He was feeling good. “Right now?”
“Why not? Do you know a place?”
“Shoot pool?” Roy Skammer said. “That’s a stunning idea.”
“Oh boy!” Pat said. She had been crying at the play and her face was streaked from it. They were walking along the campus on their way to the car.
“Don’t knock it,” Roy said. “In my sophomore year I did little else. I was a veritable Fast Eddie.”
Arabella looked at him. “A Fast Eddie?”
“Of the Princeton Student Union.”
“There’s a table at the Faculty Club,” Pat said. “Roy is the eight-ball terror of arts and sciences.”
“My my,” Arabella said. And then to Eddie, “Will you teach me?”
Eddie shrugged. He was still feeling high from the play. It was a warm night and the light from mercury lamps was filtered through tall trees along the campus walk. He was not really interested in shooting pool. His right shoulder was sore from the eight hours at the room that day and he was not interested in seeing how well Roy Skammer shot eight-ball. Roy Skammer seemed amiable and smiled a lot, but Eddie did not like him. He did not like the man’s glib way of talking.

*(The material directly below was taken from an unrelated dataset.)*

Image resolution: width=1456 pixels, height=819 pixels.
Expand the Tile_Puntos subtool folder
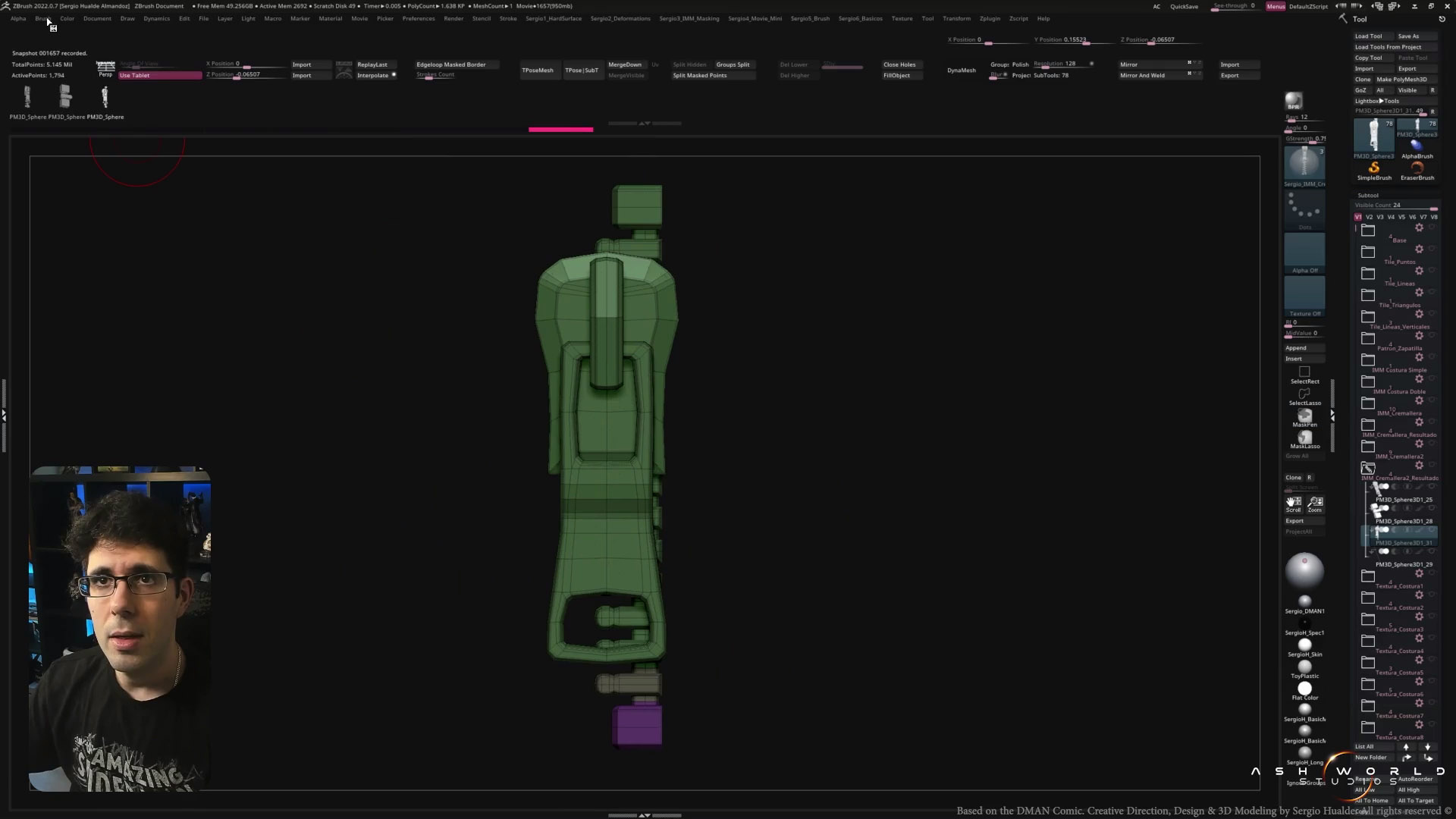pyautogui.click(x=1368, y=252)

“I’d like to learn,” Arabella said.
“Okay. I’ll show you how.”
“If you’d like,” Roy said, “I’ll help.”
* * *
There was a little bar when you came in the front door. A group of men were sitting there at a table drinking beer. A couple of them waved to Roy. “There he is,” one of them said to Skammer; and another said to Arabella and Eddie, “Don’t play him for money.” There were dark oil portraits above the bar, probably of former professors.
The pool table was in a big upstairs room with an Oriental rug on the floor and more paintings of scholarly-looking men on the dark walls. It was an old Brunswick table with fringed pockets and a cloth with brownish stains on it. Skammer flipped a switch and yellowish lights over the table came on. “Go ahead,” he said to Eddie. “I’ll go down and get some beer.”
Since they walked in the door, Eddie had felt a little stiff. He had never been around professors before, had not even been on campus in his years in Lexington. The Skammers made no attempt to impress with their education, but he felt inhibited. They were the kind of couple you sometimes saw on the street or read about in magazines. But when he got a pair of cue sticks out of the wall rack and gave one to Arabella, he began to loosen up. He showed her how to hold the cue at the balance and to keep her left arm straight. He had her stand sideways at the table and bend at the waist, letting the stick slide across her open-hand bridge. She concentrated and did it surprisingly well. Pat had played before and didn’t require instruction. Watching Arabella shoot the white ball around, she said, “You’re pretty damned apt, Weems”; and Arabella, bending to shoot at the seven ball, said, “You don’t type a hundred forty words a minute without being apt.”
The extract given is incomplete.